Data assimilation and null controllability of degenerate/singular parabolic problems

Khalid Atifi, El-Hassan Essoufi

Abstract:
In this article, we use the variational method in data assimilation to study numerically the null controllability of degenerate/singular parabolic problem
$$\displaylines{
 \partial _{t}\psi - \partial_{x}(x^\alpha\partial _{x}\psi(x))
 -\frac{\lambda }{x^{\beta }}\psi=f,\quad  (x,t)\in ]0,1[\times]0,T[,\cr
 \psi(x,0)=\psi_0, \quad \psi\big|_{x=0}=\psi\big|_{x=1}=0.
 }$$
To do this, we determine the source term f with the aim of obtaining $\psi(\cdot ,T)=0$, for all $\psi_0 \in L^2(]0,1[)$. This problem can be formulated in a least-squares framework, which leads to a non-convex minimization problem that is solved using a regularization approach.

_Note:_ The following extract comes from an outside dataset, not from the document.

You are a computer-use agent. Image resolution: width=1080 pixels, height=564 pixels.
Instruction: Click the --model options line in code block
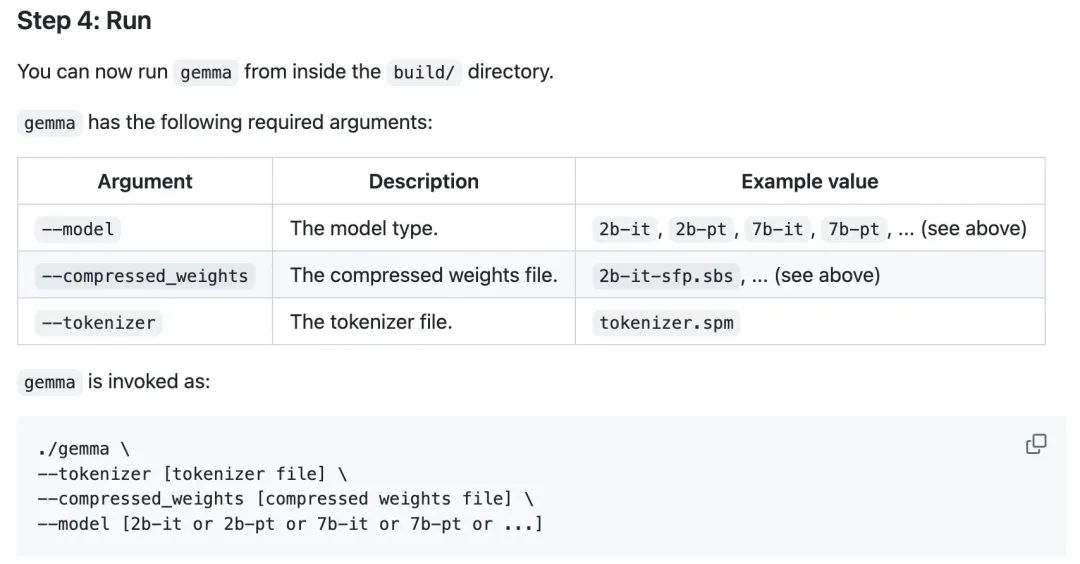tap(290, 523)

Also we present some numerical experiments.

Submitted February 24, 2017. Published May 17, 2017.
Math Subject Classifications: 15A29, 47A52, 93C20, 35K05, 35K65, 35K65, 93B05.
Key Words: Data assimilation; null controllability; regularization; heat equation; inverse problem; degenerate equations; optimization.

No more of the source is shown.